→ Enunciado do exercício
Dê continuidade ao relato sobre a cantina do ISCAC, começando logo após a última frase apresentada.

→ Excerto do documento
= = =

Em relação ao nome da cantina – cantina do ISCAC – este provém de a mesma se situar nas instalações onde, na altura em que entrei, existia o ISCAC. Nessa altura havia muita rivalidade entre a FEUC e o ISCAC, e isto provinha do facto de aquilo ser malta que tinha ido para lá porque não tinha entrado na FEUC, o que fazia deles (para além de serem, no geral, muito menos inteligentes do que nós) um bocado (muito) invejosos (apesar de todos – ou quase – dizerem que tinham ido para o ISCAC mesmo por ser aquilo que queriam), por isso às vezes as conversas azedavam entre nós e eles. Tinham a mania, nessas ocasiões, de dizer para não irmos à cantina, que era deles; a resposta pronta era que não, que não era deles, que era dos Serviços de Acção Social da Universidade de Coimbra (SASUC), por isso eles que deixassem de utilizar a nossa cantina (se bem me lembro, o Brandão até costumava dizer muitas vezes que ia comer à cantina dos serviços sociais da Universidade de Coimbra).
Quando o Marralheiro era primeiranista foi uma vez lá apanhado por um “iscaquiano” (nome que dávamos aos gajos), que o esteve para lá a praxar; a certa altura, o nosso herói lá descobriu, não sei como, que o gajo era do ISCAC, por isso resolveu vir-se embora e não obedecer mais, pois eles não nos podiam praxar nem nós a eles; o gajo ficou danado por o Marralheiro lhe estar a desobedecer e lá disse que ele tinha que obedecer a um dr. do ISCAC; “você não é Dr. agora, nem quando acabar o curso!”, respondeu-lhe o Marralheiro vindo-se embora, numa clara alusão àquilo ser um bacharelato.
Quando eu era primeiranista, fui certa vez almoçar com o meu padrinho, o Brandão, à cantina dos SASUC; ele chegou lá e poisou a pasta numa bancada grande que havia logo à entrada e onde hoje há um snack, tendo-me mandado buscar a comida para ele, enquanto se sentava ao pé de uns amigos que já lá estavam a almoçar; fui para a fila, que era longa e lá fiquei; quando chegou a minha vez de trazer o tabuleiro, saí da fila e voltei, de mãos a abanar para o pé do Brandão, que, admirado por após tanto tempo de espera, não lhe trazer a comida, perguntou-me pela dita.

= = =

→ Itens guardados
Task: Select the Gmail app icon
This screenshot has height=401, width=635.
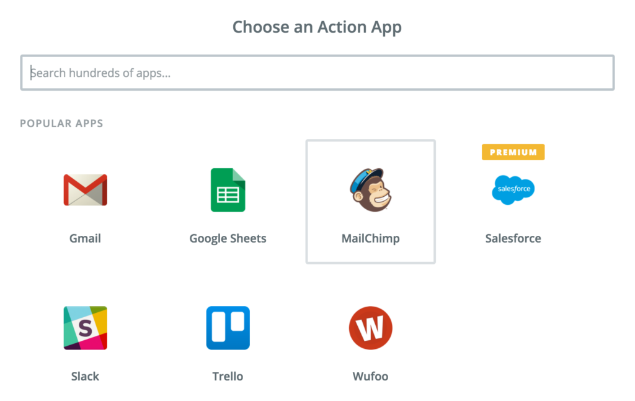Action: coord(85,191)
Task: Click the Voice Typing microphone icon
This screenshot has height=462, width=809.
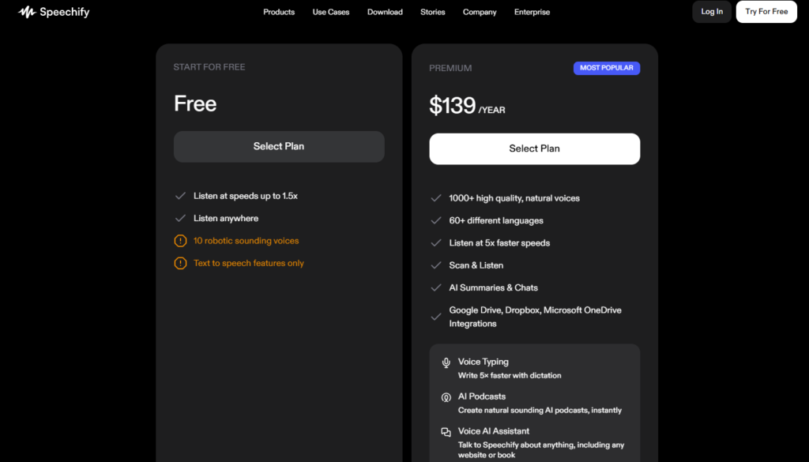Action: point(446,362)
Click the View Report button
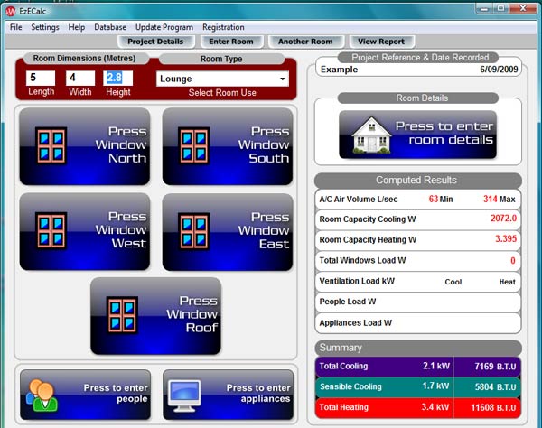 pyautogui.click(x=381, y=42)
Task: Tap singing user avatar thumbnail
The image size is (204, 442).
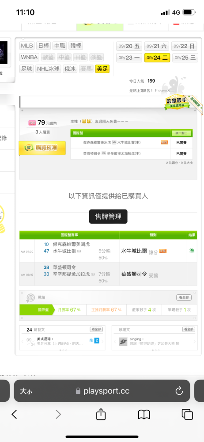Action: [x=123, y=342]
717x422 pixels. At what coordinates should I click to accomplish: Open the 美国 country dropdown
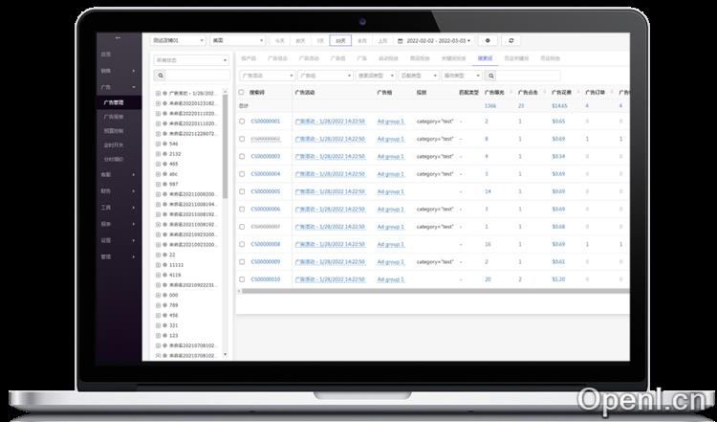click(237, 41)
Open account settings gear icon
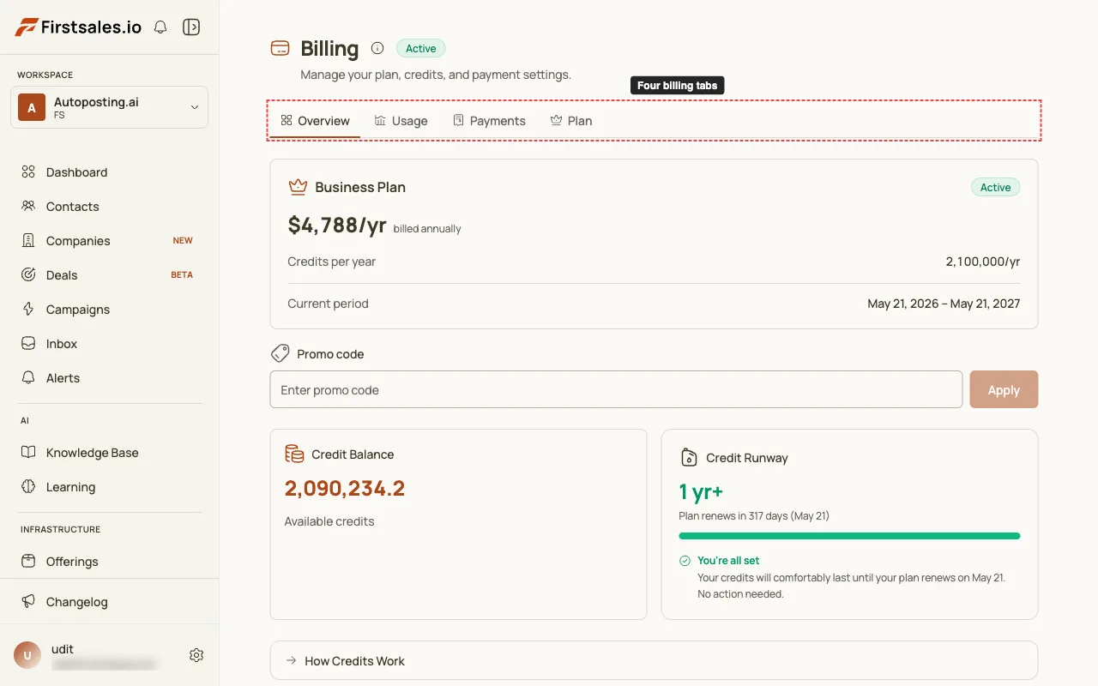 pos(196,655)
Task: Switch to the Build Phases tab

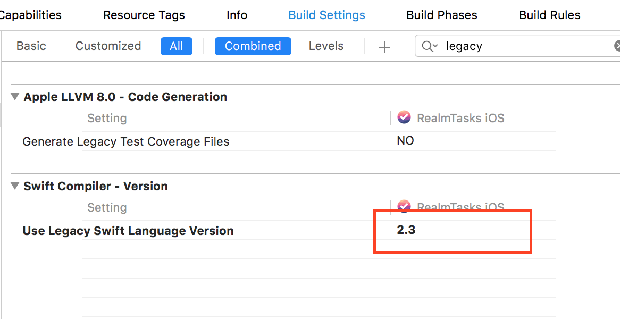Action: point(441,15)
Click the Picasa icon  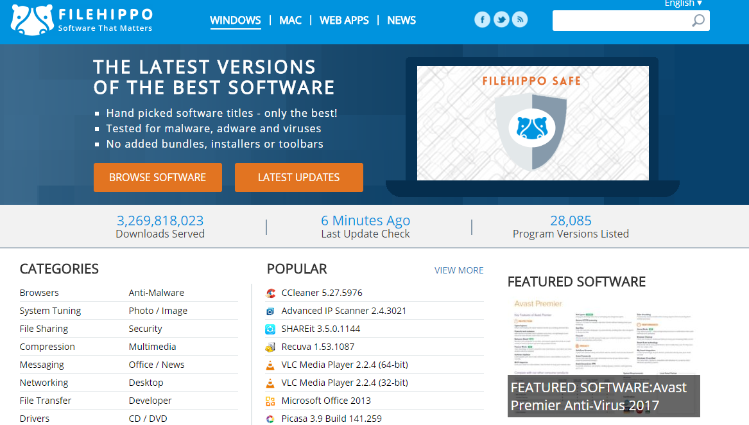tap(271, 418)

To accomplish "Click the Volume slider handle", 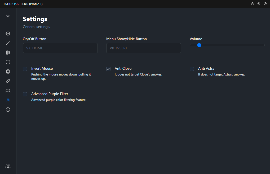I will 199,45.
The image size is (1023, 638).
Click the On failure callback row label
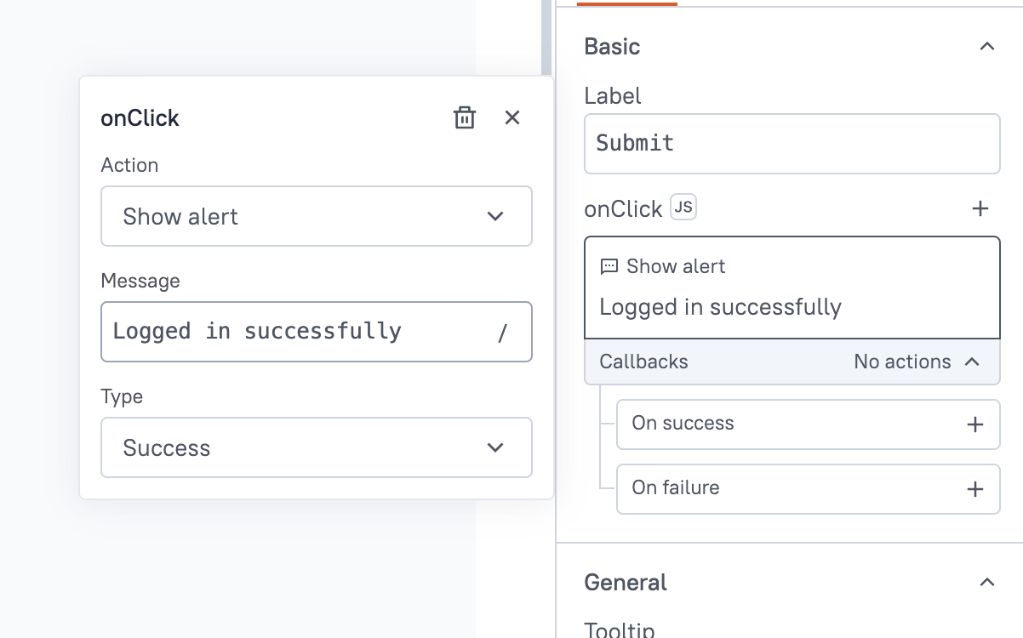(x=676, y=488)
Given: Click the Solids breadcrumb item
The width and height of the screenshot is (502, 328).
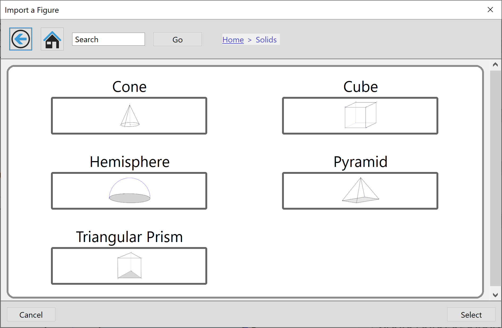Looking at the screenshot, I should (266, 40).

= = =

→ Resposta ao exercício
- Não trouxe…
- Não trouxe?! Mas eu não o mandei trazer a comida?
- Mandou. Mas como o padrinho é semi puto e não está com a pasta, eu resolvi não obedecer.
Furioso, muito vermelho da humilhação de ter um caloiro a responder-lhe assim em frente aos amigos, lá foi ele ao fundo da cantina buscar a pasta e lá me mandou outra vez para a fila.
Uma vez fiz outra pior ao meu padrinho. Ele mandou-me, em frente aos amigos, fazê-lo rir.
- Caloiro, faça-me rir!
- O meu padrinho é uma besta! – respondi eu.
Perante o riso geral dos amigos dele, arregalou os olhos, atónito, enrubesceu, e disse:
- Caloiro, mas que conversa vem a ser esta?
- Então… o padrinho mandou-me fazê-lo rir, por isso eu disse um disparate muito grande, para que o padrinho se risse…
Lá se riu, vencido, mas a humilhaçãozinha lá ficou. Por isso no ano seguinte lá me fez uma espera à noite, numa trupe, para me vir às unhas!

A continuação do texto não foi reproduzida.